Monitoring Response Times using Nginx, Telegraf and InfluxDB

Vahid Mostofi
6 min readJan 23, 2021
Photo by Sandra Tan on Unsplash

In these posts, I talk about the steps I took in order to monitor some aspects of a microservice application deployed on Kubernetes cluster. I’m aggregating data about 1.the number and server-side response time for each endpoint. 2. The allocated resource to each microservice at each moment and 3. resource utilization (only CPU for now) of each microservice. This first part only focuses on storing and retrieving information about the incoming requests.

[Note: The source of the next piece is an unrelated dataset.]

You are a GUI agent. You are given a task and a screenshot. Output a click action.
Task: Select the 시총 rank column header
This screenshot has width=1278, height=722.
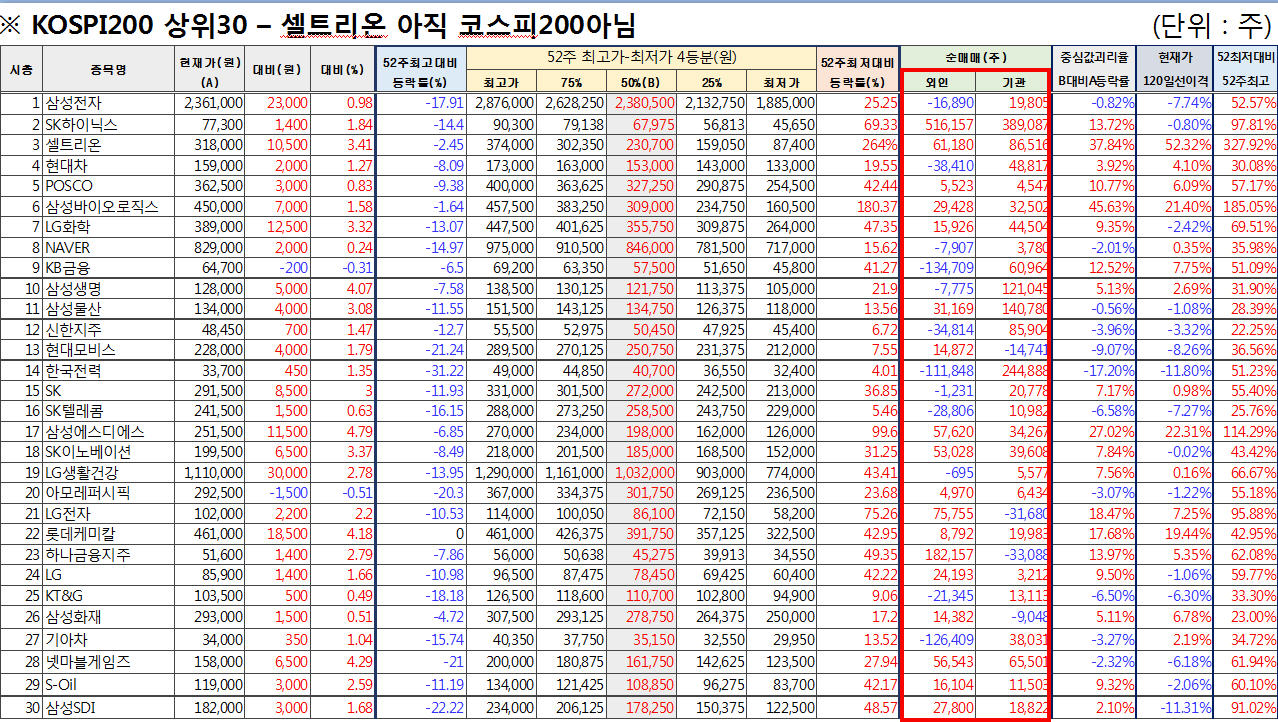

What I did is highly inspired by this.

Telegraf and InfluxDB

InfluxDB is a time-series database. As the website mentions, Telegraf is the open-source server agent to help you collect metrics from your stacks, sensors and systems. Telegraf’s role is to make our lives much easier by providing different plugins which make gathering data from different resources and reporting them to different targets extremely easy. I suggest you take a look at Telegraf’s inputs and outputs lists. There are also other modules like parsers, aggregators.

Aggregating Request Count and Response times

In one paragraph, we use Nginx as a gateway in front of our server and use its logging system to report information about each request to a Syslog server. These logs are parsed in a simple Go code and then reported to Telegraf. Telegraf group the information in different batches and send them to InfluxDB. The InfluxDB in this post could be easily replaced by any other output in the long list of Telegraf’s outputs.

The role of each player in the system.

There are 4 main steps:

  1. Reporting data using Nginx
  2. Preparing data for Telegraf
  3. Gather data with Telegraf and sending them to InfluxDB
  4. Write the query to get what we need from InfluxDB

Step 1: Nginx Logs the data

Many systems are already using nginx in front of their systems, so I thought it should be the best system to go for. Independent of what is happening in nginx config file, by adding these two lines we achieve our goal:

source here

In the first line, log_format is defining a new structure for the log named influxdb. Any word which doesn’t start with $ would go to the log unchanged and the ones with $ would be replaced by Nginx. How fancy this part is, would be your call, you can add as much information as you want but make sure to keep follow a few rules (this and that). Also another factor to consider is the structure of logs. As mentioned before these logs would be gathered using Telegraf and would be reported to the InfluxDB. So we are using the InfluxDB line protocol. In this format you specify tags and fields for InfluxDB.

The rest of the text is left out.